• _Supplied data_:

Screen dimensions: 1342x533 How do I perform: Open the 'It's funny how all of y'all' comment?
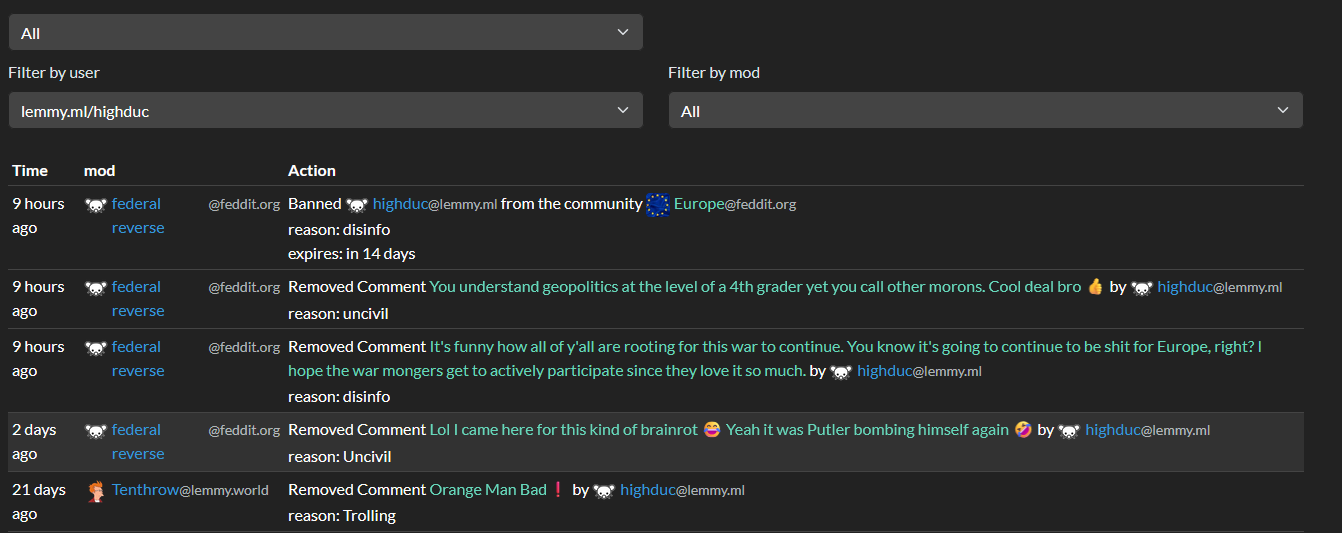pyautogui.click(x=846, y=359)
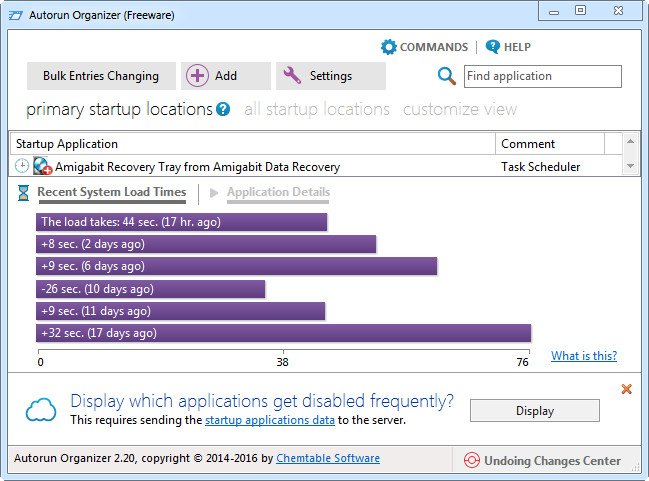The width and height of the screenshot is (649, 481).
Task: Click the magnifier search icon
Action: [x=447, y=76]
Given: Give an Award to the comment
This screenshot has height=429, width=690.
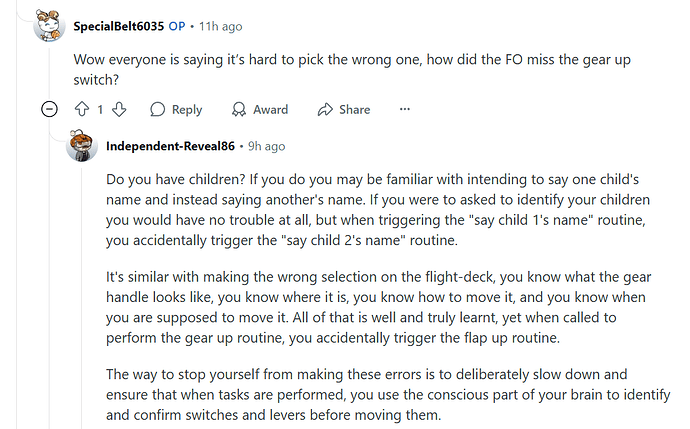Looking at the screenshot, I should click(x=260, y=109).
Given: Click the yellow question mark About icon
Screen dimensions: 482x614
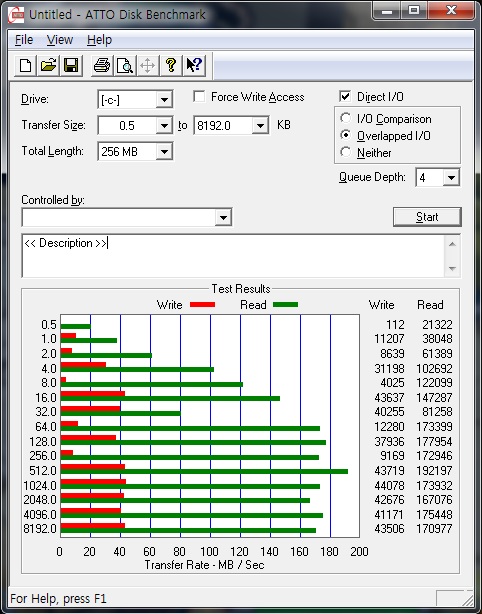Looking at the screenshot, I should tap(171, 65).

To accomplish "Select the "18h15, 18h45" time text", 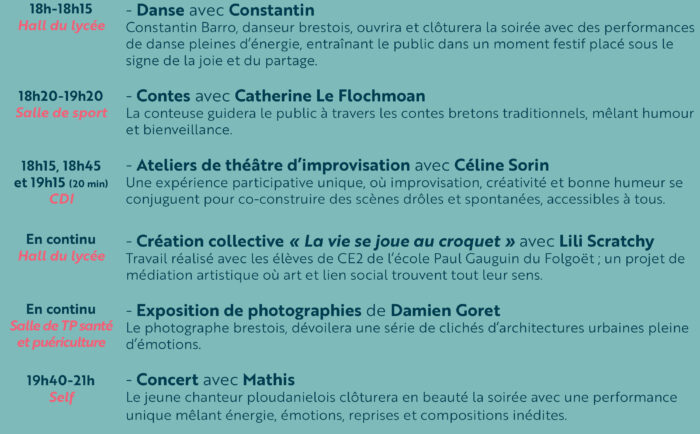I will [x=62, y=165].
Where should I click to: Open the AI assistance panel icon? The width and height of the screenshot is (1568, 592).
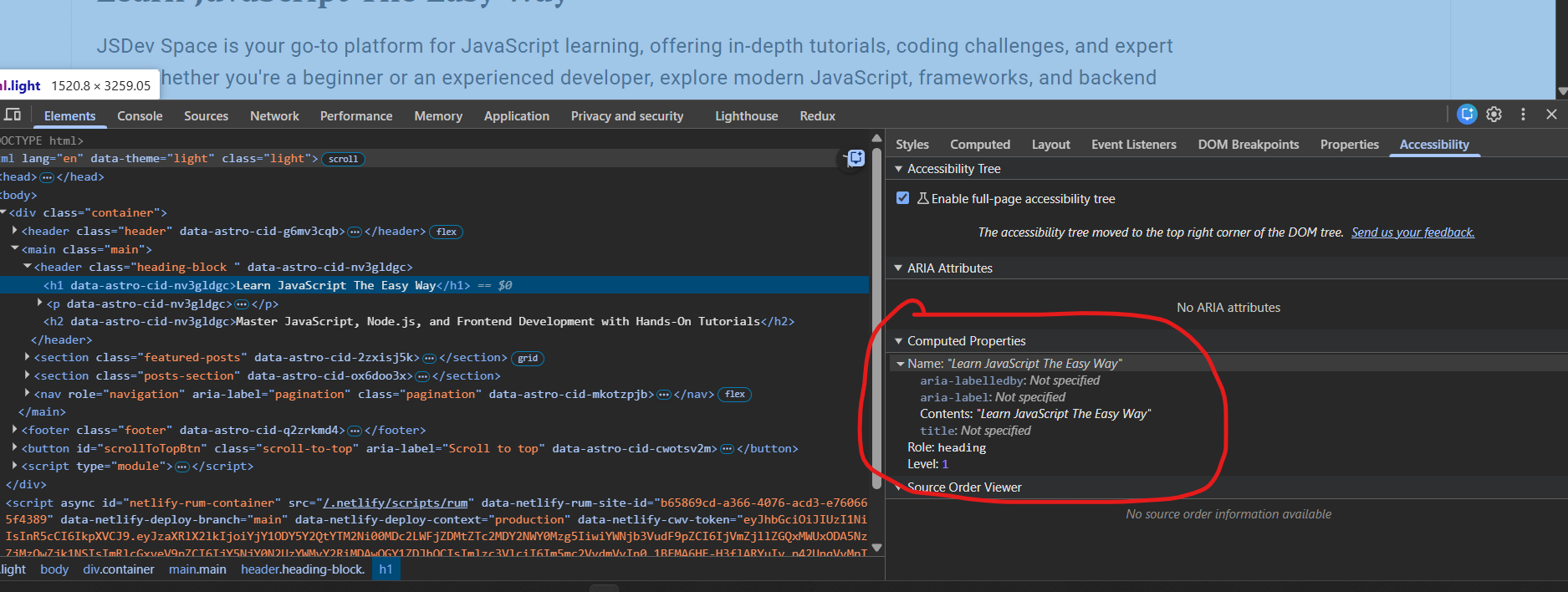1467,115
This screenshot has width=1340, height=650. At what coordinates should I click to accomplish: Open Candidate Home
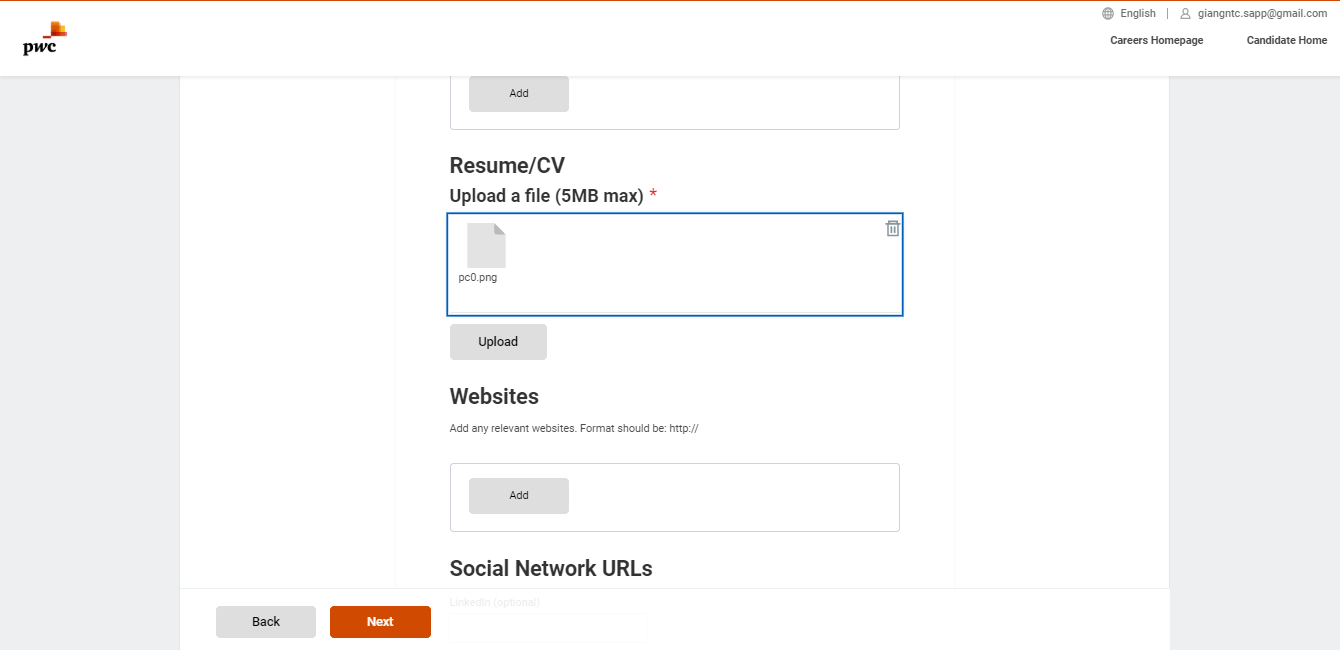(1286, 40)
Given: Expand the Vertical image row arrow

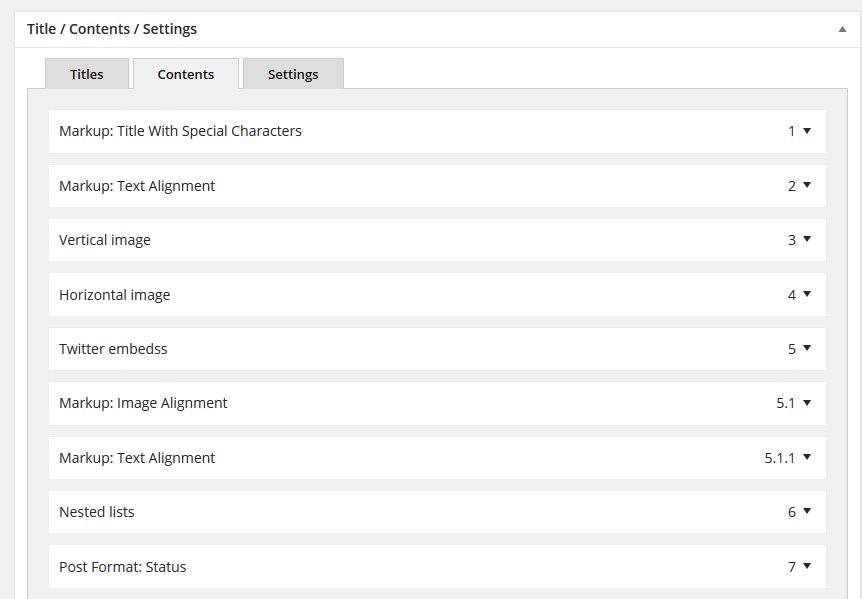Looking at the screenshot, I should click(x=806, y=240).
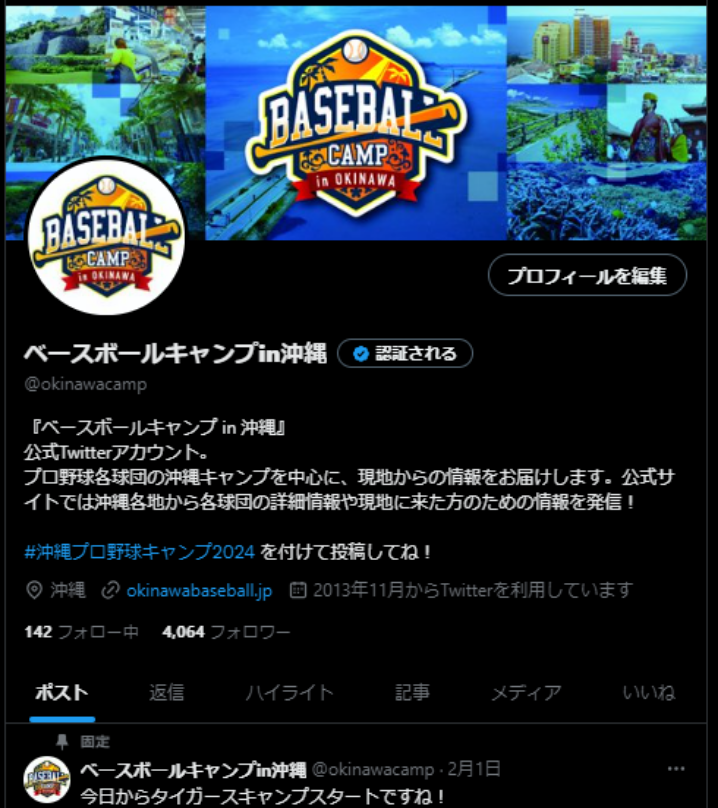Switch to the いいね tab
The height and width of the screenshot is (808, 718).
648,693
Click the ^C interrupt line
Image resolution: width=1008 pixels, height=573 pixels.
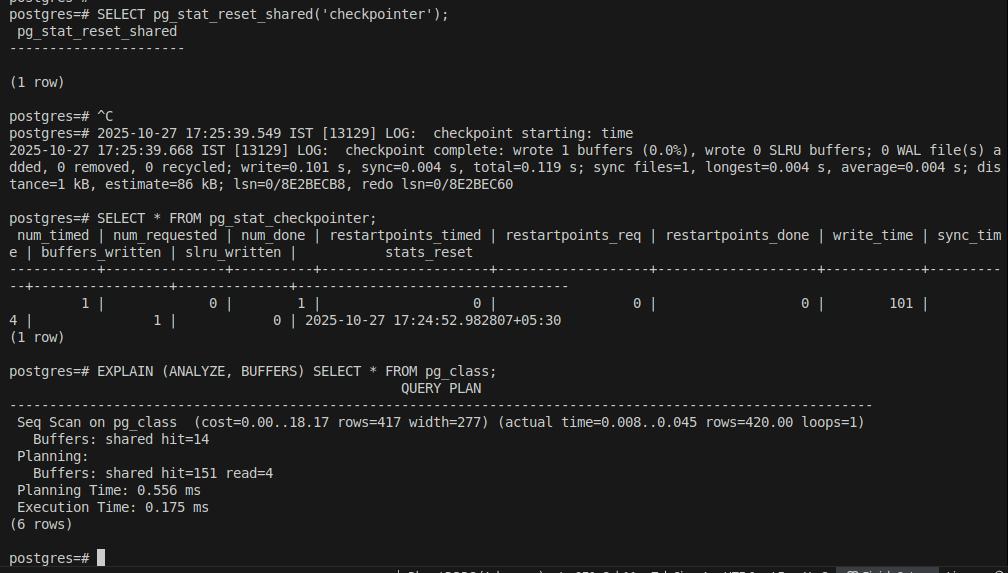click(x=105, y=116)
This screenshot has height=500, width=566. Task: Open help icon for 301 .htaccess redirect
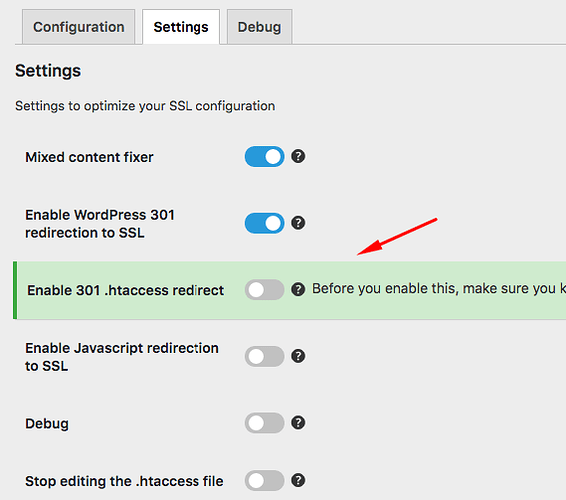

• _Requirement_: Going from the line that holds "This screenshot has width=1340, height=650." to the end of the listing above, copy each line exactly and nothing more, leaving pictures aside.

• _Answer section_:
This screenshot has width=1340, height=650. At what coordinates should I click to accomplish: Open Candidate Home
(1286, 40)
Given: Expand the Vertical image row arrow

Looking at the screenshot, I should click(x=806, y=240).
Switch to the いいね tab
The height and width of the screenshot is (808, 718).
648,693
Click the ^C interrupt line
Image resolution: width=1008 pixels, height=573 pixels.
click(x=105, y=116)
This screenshot has height=500, width=566. Task: Open help icon for 301 .htaccess redirect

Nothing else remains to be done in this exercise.